3\. You will have to deal with things called "people", "co-workers", "users"
which come in many different forms. Some will be nice to you, some will be
mean to you and some just won't care less. Don't take it personally. It is all
professional. You will probably not make as good friends as college/school
anymore but be nice and friendly as much as you can.

3.1. If you have a problem with someone (at work), go talk to them in person.
Not on phone, not over email.

3.2. Use email at work with caution. If an issue needs to be discussed and a
resolution is pending, do not use email to resolve. talk in person. If in
person is not possible, then phone is the next option. Use email to
communicate decisions or things that don't need resolution.

4\. Always look for mentors or people you can look up to or learn from. This
really matters and will help you in the long run. Learn from the best if you
can. Watch their body language, how they communicate and what works. Don't
wait for someone to come and teach you things or change your world. Ain't
happening. _You_ need to take the initiative.

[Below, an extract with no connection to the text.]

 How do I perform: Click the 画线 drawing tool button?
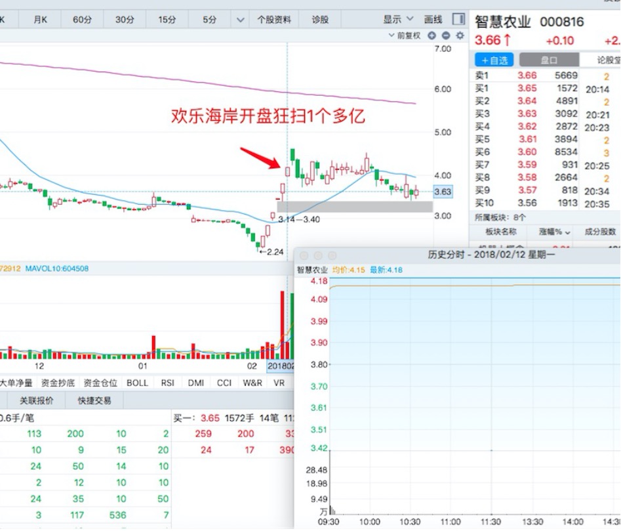coord(433,19)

4.1. Technical skills are good but always look to work on communication
skills, negotiation skills and ability to influence others in a positive way.

5\. Never take a job/company too seriously. There is no such thing as loyalty.
If a company doesn't need u, they will kick you out. Period. So you need to be
the same. Always look for your best interests. Having said that, give your
best/100% when at a company. Don't slack off. People always know and notice.
They may not say on your face but you will be respected.

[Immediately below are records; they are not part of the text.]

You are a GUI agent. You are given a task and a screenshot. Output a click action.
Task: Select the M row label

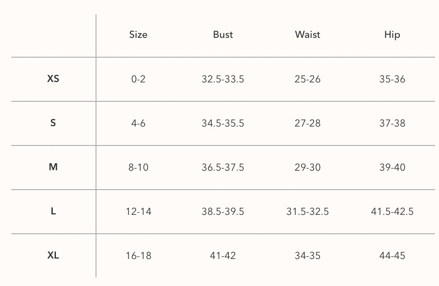(x=53, y=167)
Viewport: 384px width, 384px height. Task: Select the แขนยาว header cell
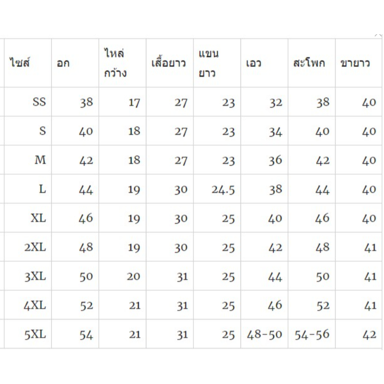pyautogui.click(x=209, y=63)
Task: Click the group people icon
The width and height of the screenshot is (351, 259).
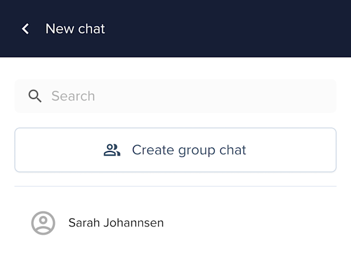Action: pos(112,150)
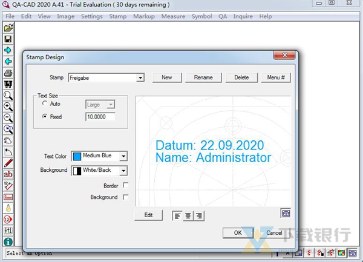This screenshot has width=363, height=262.
Task: Open the Stamp name dropdown
Action: (x=140, y=77)
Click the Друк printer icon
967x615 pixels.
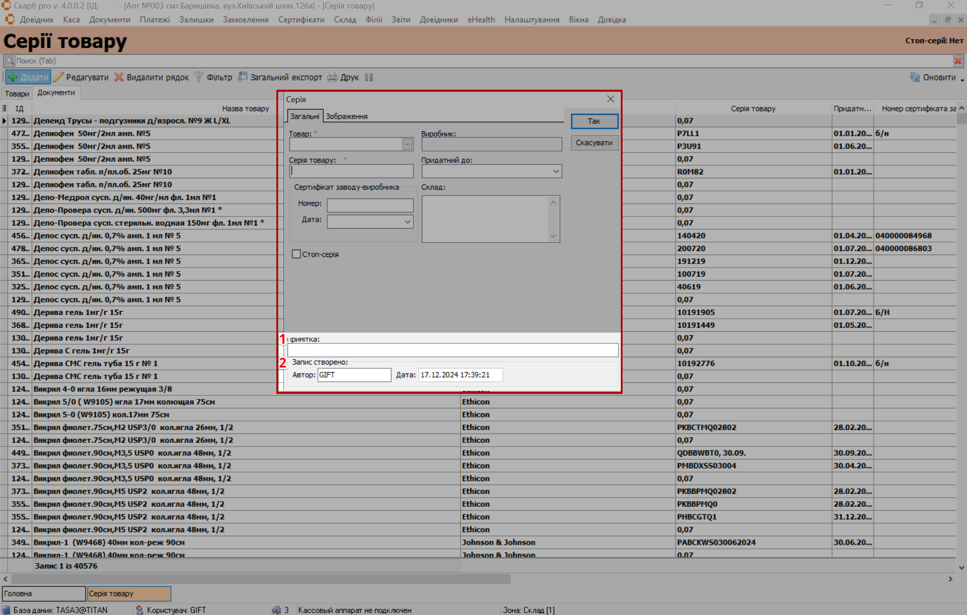point(332,77)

6\. If you think you know too much and the other guy is stupid, think again.
The more experience you get, the more you will realize how less you know. Keep
yourself grounded.

7\. Be positive and optimistic. Associate with people who are better than you
and whom you want to be like. Don't be friends with naysayers. It really
matters.

------
karterk
A few things I learned along the way:

* If you end up as a software engineer, building good software has a lot of things that fall outside core computer science concepts. Read up about unit testing, continuos integration and continuous delivery.

* Build, build and build. No amount of reading will help you tackle some of the issues that real-world data will throw at you. An active Github account also serves as a validation that you are actually capable of "shipping things".

* Breadth is important, but continue to focus on becoming great at atleast one thing.

* Learn a few languages. Pick one or two which are statically typed (Scala, Haskell), one or two that are dynamically typed (Python, Ruby). I also highly recommend Erlang which was a revelation for me.

* Master Git (or Mercurial, if that's your thing).

* Choose to work in companies where you feel you will be surrounded by people smarter than you. This is possible even outside the Googles and Facebooks of the world.

* Don't get overly attached to your tools. Languages, frameworks and editors are a means to an end. Be open to new ideas and better way of doing things. There is an initial learning curve before you start becoming truly productive in anything and so be mindful of that before you dismiss something.

* Lastly, don't get burned out.

------
Donito
Don't be scared to ask questions. You will [most likely] be interacting with a
lot of very smart people with years of valuable experience. Don't be scared to
ask question and learn from them.

------
waqasaday
Read this: [http://www.jamesaltucher.com/2011/07/life-tastes-best-
when-y...](http://www.jamesaltucher.com/2011/07/life-tastes-best-when-you-eat-
what-you-kill/)

------
orangethirty
Learn form engineers/scientists in other industries. When I started to learn
how bridges were built my understanding of software became better.

------
tectonic
Always keep learning and doing and you'll be fine.